For its Q2 2020, Walmart Inc. posted a U.S. ecommerce sales increase of 37 percent, including strong growth in online grocery, along with a 7.3 percent rise in U.S. comparable sales on a two-year stacked basis – the mega-retailer’s strongest growth in more than a decade. The segment’s operating income climbed 4 percent, marking its fifth straight quarter of growth.
Total revenue for the company came to $130.4 billion, a $2.3 billion increase, or 1.8 percent. Excluding currency, total revenue was $131.7 billion, a $3.7 billion increase, or 2.9 percent.
“From a performance point of view, we’re pleased with the strength we see in the business,” noted Walmart President and CEO Doug McMillon. “Customers are responding to the improvements we’re making, the productivity loop is working, and we’re gaining market share. We’re on track to exceed our original earnings expectations for the year, and that’s possible because of the work our associates do every day.”
McMillon further noted that the company was “gaining market share in key categories, including food, consumables, health and wellness, and toys,” while EVP and CFO Brett Briggs observed of Walmart U.S., “Comp sales growth reflects strength in grocery, including strong growth in private brands. We’ve been pleased with the consistently strong performance in food and consumables.”
Sam’s Club’s comps edged up 1.2 percent, affected negatively by reduced tobacco sales, while its ecommerce sales jumped 35 percent.
Net sales at Walmart International came to $29.1 billion, a 1.1 percent dip. Excluding currency, net sales were $30.4 billion, a 3.3 percent rise. Strength in Walmex and China was offset by softness in the United Kingdom and Canada, the company noted.
Operating income fell 2.9 percent, or 2.4 percent in constant currency, which, according to Walmart, was better than planned, with strong results in the U.S. businesses. As anticipated, the inclusion of Indian ecommerce company Flipkart in Q2 2020 adversely affected profit results.

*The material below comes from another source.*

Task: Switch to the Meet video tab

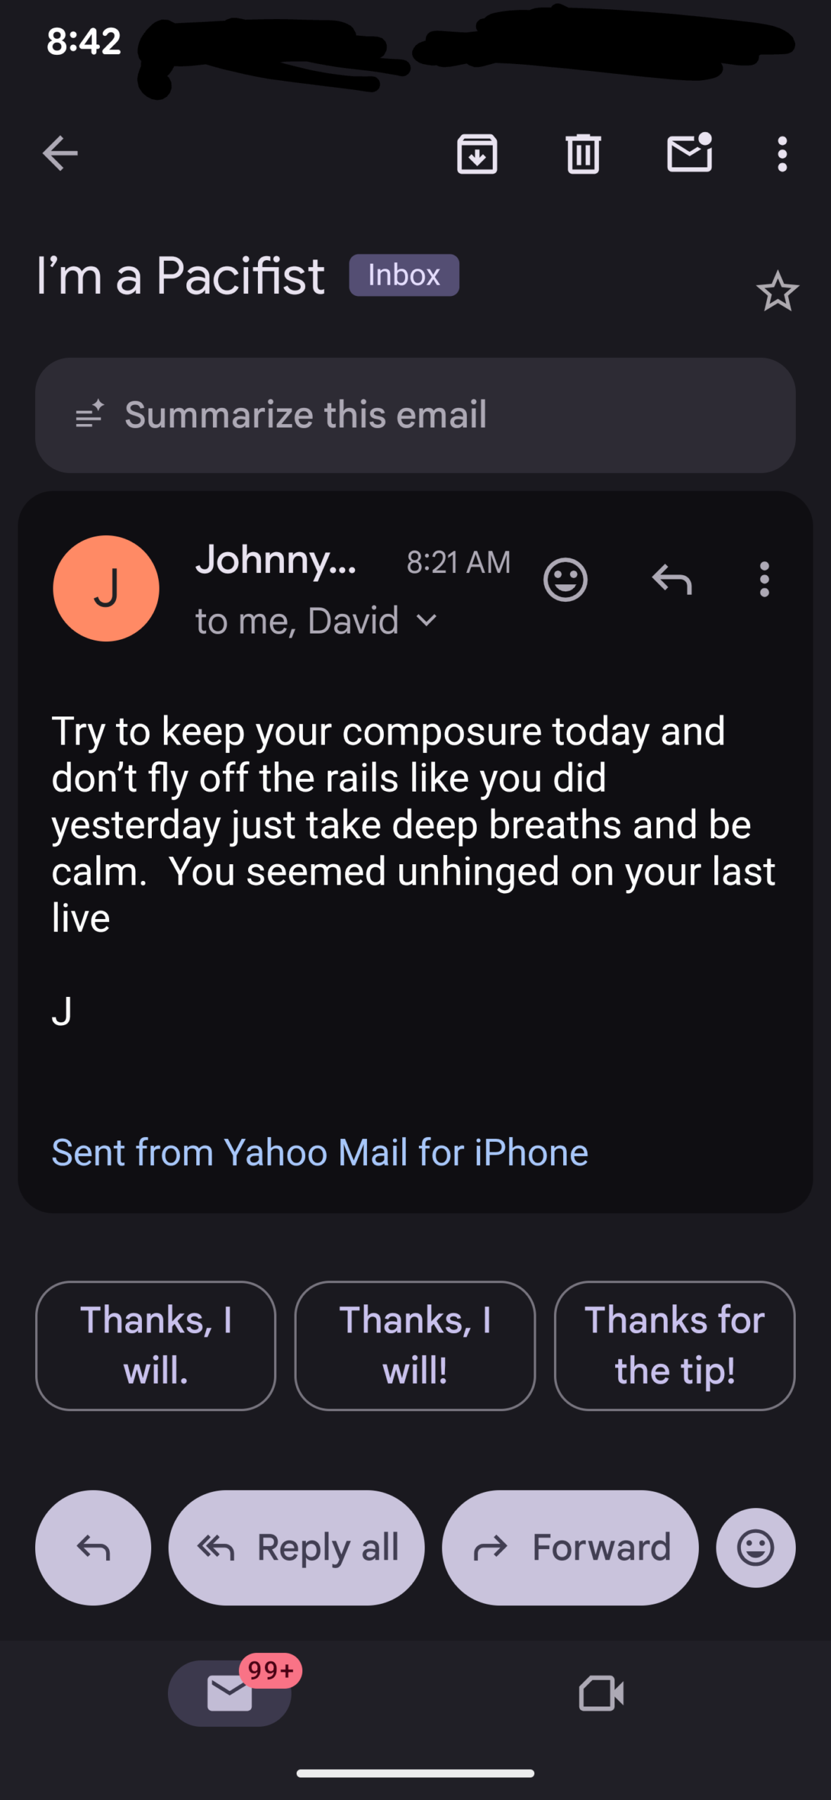Action: point(601,1693)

Among the Q2 highlights cited by the company were Walmart U.S. ending the quarter with more than 2,700 grocery pickup locations and more than 1,100 delivery locations, the unveiling of Walmart InHome Delivery, a service bringing fresh groceries and everyday essentials directly into customers’ homes, starting this fall; having the NextDay delivery service from Walmart.com cover about 75 percent of the U.S. population; the launch of same-day pickup nationwide at Sam’s Club; a collaboration with other major companies as part of the FDA's program to evaluate the use of blockchain to protect pharmaceutical product integrity; an agreement with U.S. Solar for 36 community solar gardens; and the completion with Electrify America of 120-plus car-charging stations at Walmart stores across the country, with plans for expansion.

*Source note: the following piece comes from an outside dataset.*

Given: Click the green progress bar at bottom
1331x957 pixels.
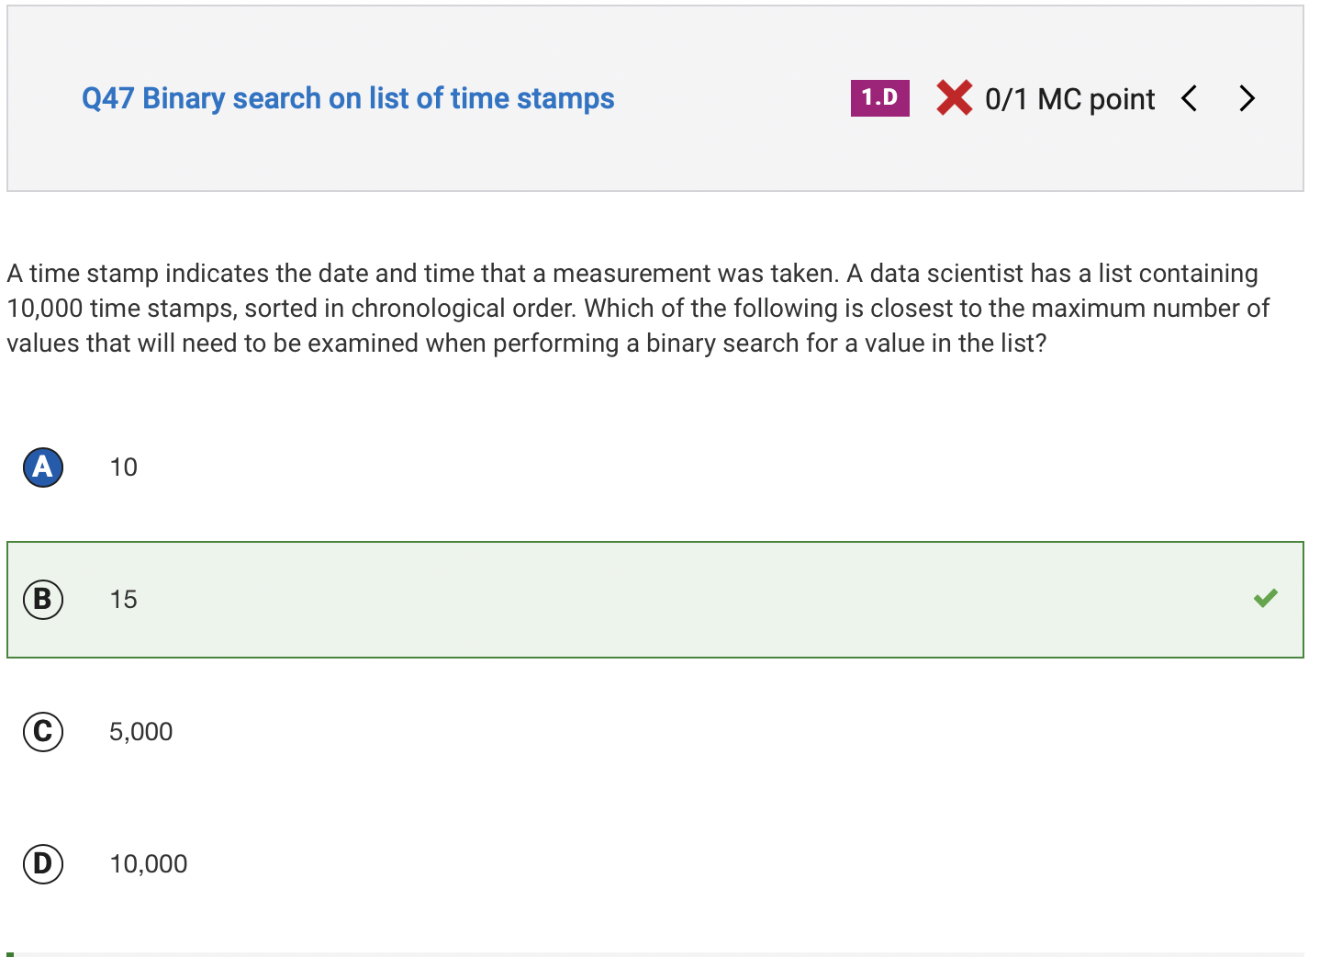Looking at the screenshot, I should coord(10,954).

Walmart’s great quarterly performance is no fluke, according to Eli Finkelshteyn, CEO and co-founder of Constructor.io, a San Francisco-based cloud-based search-as-a-service provider, who believes that the mega-retailer’s strong results are due to its successful digital initiatives and solid online grocery options that enable it to beat Seattle-based ecommerce behemoth Amazon at its own game.
Finkelshteyn said of Walmart: “As they continue to focus on the quickly growing online grocery business in Middle America, where their brand is powerful and they have many locations, their strong ecommerce growth will continue.”
Bentonville, Ark.-based Walmart operates more than 11,300 stores under 58 banners in 27 countries, and ecommerce websites, employing 2.2 million-plus associates worldwide. The company is No. 1 on Progressive Grocer’s 2019 Super 50 list of the top grocers in the United States.